P. - Qualquer fundação tem de ter interesse social, portanto.

R. - Sim, para ser reconhecida como fundação, algo que, em si próprio, não significa nenhuns benefícios fiscais especiais. O estatuto de utilidade pública, que dá esse tipo de benefícios, virá a seguir.

P. - A Fundação Stanley Ho, que foi reconhecida pelo Governo anterior, tinha objectivos sociais muito louváveis, mas até agora não teve qualquer actividade. O Estado não pode fazer nada numa situação como esta?

R. - Uma das áreas em que estamos a reflectir é sobre aquilo que o Estado deve exigir às fundações em termos de contraprestação do reconhecimento que faz dessas mesmas instituições. A Fundação Stanley Ho está fora da alçada do Estado na medida em que este tem reservado para si próprio poucas competências em matéria de acompanhamento do trabalho das fundações. Do meu ponto de vista, não deve ter mais competências, deve é ter mais preocupação com a informação pública do trabalho das fundações.

P. - No encontro na FLAD, deixou uma pergunta: não está o Estado a ser excessivamente condescendente? Está?

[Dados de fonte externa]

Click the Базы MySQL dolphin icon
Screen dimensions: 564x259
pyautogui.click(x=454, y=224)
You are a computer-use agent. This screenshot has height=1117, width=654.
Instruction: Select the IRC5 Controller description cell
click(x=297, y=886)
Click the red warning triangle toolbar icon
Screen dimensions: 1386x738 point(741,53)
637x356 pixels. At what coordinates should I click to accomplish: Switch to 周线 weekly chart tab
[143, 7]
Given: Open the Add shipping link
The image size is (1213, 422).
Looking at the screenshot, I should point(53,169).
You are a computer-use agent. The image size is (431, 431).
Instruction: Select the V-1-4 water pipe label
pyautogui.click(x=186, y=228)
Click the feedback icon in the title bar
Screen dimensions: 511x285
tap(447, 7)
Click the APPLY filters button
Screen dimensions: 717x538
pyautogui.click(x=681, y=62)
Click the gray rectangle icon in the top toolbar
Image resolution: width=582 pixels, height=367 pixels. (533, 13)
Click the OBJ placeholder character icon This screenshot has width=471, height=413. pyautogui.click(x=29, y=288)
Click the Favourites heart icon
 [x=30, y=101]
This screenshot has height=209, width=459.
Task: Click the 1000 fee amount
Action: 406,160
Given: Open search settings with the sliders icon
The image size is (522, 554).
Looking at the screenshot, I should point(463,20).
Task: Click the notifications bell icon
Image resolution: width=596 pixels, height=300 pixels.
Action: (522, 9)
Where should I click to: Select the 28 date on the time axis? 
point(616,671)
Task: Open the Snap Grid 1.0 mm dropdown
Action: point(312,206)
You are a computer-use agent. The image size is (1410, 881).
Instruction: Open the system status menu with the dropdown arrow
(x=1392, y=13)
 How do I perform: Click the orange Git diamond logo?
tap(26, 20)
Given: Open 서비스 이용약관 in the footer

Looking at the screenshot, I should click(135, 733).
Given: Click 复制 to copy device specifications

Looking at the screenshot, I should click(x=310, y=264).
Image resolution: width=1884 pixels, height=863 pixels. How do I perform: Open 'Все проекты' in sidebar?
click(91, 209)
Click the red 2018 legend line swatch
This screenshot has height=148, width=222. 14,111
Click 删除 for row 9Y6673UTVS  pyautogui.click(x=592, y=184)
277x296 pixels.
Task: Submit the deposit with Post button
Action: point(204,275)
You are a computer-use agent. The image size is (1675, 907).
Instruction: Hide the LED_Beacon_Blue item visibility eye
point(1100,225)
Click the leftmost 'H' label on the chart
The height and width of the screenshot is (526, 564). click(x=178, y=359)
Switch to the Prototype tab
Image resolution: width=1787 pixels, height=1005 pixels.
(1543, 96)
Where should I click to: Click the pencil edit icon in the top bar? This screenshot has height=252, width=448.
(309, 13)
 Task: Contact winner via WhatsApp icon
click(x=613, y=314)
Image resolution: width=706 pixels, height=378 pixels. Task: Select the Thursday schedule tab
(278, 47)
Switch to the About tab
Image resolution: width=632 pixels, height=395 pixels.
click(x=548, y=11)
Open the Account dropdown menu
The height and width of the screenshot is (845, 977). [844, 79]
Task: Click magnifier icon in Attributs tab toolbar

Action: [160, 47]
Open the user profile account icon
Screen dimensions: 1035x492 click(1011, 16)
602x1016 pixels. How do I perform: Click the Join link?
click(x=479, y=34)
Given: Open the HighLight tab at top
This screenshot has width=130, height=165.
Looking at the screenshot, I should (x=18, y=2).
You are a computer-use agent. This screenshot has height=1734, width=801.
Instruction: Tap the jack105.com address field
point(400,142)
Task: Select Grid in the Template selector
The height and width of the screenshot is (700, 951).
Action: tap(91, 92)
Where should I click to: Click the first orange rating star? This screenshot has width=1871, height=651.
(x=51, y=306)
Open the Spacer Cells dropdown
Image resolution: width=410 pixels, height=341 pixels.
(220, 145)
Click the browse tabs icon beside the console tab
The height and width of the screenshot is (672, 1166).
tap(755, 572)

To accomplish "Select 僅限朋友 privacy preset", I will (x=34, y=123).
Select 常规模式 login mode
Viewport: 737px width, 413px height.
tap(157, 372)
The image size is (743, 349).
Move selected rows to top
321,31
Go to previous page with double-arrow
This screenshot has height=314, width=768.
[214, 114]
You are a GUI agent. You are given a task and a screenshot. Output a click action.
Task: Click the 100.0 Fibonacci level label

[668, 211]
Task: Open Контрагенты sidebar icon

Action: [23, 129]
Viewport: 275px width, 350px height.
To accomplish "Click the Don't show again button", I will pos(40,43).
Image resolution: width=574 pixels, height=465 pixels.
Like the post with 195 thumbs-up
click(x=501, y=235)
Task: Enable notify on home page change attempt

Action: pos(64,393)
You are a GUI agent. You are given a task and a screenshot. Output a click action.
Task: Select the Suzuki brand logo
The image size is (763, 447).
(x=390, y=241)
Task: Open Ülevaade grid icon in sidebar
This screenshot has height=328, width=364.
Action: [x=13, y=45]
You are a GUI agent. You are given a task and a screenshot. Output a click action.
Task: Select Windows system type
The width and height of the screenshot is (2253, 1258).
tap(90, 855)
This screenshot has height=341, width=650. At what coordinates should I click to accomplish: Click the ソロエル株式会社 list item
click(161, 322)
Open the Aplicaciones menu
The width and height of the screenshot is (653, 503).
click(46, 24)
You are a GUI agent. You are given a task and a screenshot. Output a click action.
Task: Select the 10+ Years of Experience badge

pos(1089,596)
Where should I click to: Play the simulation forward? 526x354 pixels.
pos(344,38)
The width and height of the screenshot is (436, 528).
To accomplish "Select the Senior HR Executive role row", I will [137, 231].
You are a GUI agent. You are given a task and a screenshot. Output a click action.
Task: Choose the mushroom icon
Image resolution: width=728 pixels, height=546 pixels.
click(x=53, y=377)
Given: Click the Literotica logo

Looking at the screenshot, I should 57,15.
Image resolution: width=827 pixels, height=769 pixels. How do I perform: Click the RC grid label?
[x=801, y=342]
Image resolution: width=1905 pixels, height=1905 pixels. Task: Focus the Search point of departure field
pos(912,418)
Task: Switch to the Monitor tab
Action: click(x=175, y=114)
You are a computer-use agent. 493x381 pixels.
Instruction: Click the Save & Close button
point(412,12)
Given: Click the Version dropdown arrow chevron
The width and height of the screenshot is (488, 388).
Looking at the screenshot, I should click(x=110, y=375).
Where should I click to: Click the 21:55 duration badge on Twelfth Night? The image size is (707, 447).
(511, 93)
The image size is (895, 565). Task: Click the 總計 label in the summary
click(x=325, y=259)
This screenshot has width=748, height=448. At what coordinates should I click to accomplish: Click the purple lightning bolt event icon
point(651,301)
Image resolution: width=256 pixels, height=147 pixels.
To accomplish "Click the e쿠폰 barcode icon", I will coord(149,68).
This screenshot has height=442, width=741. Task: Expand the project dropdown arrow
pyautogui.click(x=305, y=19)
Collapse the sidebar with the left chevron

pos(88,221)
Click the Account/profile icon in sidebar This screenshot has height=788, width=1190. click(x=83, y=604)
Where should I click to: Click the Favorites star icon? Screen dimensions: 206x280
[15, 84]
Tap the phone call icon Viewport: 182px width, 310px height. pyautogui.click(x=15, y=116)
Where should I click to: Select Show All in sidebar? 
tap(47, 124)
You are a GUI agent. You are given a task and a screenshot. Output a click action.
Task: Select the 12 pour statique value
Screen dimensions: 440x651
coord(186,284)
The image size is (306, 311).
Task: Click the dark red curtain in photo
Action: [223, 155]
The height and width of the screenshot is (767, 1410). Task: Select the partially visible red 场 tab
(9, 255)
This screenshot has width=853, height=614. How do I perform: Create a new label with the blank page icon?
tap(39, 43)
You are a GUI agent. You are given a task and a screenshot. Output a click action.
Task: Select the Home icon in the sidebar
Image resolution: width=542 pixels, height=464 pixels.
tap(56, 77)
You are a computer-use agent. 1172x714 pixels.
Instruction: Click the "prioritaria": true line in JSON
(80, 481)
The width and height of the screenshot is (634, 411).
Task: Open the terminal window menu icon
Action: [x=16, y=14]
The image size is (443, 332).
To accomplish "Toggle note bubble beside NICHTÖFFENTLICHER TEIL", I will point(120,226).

R. - Pode ter sido, pode estar a ser, ao nível de não pedir, ou de, nalguns casos, não ter pedido até aqui a informação suficiente para estar bem habilitado quando toma a decisão de reconhecer. Dou-lhe o exemplo concreto da FJA, eu quis ter a certeza de que estávamos a jogar com todas as cartas de um baralho complexo.

P. - Mas está tudo por decidir?

R. - Ao menos, quando eu decidir, não faltarão cartas.

P. - Não sabe quando haverá uma decisão?

R. - Não, e também não há urgência nenhuma.

P. - Vai deixar que a controvérsia em torno da FJA esfrie?

R. - Não é o meu objectivo, mas a fundação, como entidade jurídica que está criada e funciona, pode prosseguir os seus fins. Não está é a fazê-lo dentro do quadro que ela escolheu.

P. - O Estado é subserviente para com as grandes fundações do país?

R. - Não me parece que tenha havido uma complacência diferente daquela que existe para com grandes associações do país, como as de defesa do ambiente, do consumidor, etc. Não há nenhum temor reverencial da parte do Estado para com as fundações.

P. - O último Governo criou, na dependência do Ministério da Administração Interna, um grupo de trabalho formado por juristas das universidades de Coimbra e Lisboa, para pôr ordem no campo das fundações. A que conclusões chegou até agora?

R. - O grupo deixou em aberto algumas pistas de desenvolvimento futuro. Uma hipótese é uma lei-quadro que fixe às fundações determinados imperativos de publicitação e divulgação da sua actividade. Outra é introduzir alterações no código civil, que consagra o essencial do regime jurídico das fundações. Pensa-se também em distinguir claramente o que são as fundações públicas e as privadas. As fundações públicas terão de ter estatutos jurídicos claros. Quanto às privadas, é preciso torná-las mais transparentes, mais abertas. É ainda preciso fazer um registo geral das fundações, que é mal conhecido. Existe um registo com 850, mas metade não respondeu aos nossos inquéritos.

P. - A maioria dessas fundações são religiosas?

R. - Sim, e têm um estatuto especial ao abrigo da Concordata, que as dispensa do reconhecimento do Estado. Mas não há nenhuma razão para as isentar. É um panorama complexo.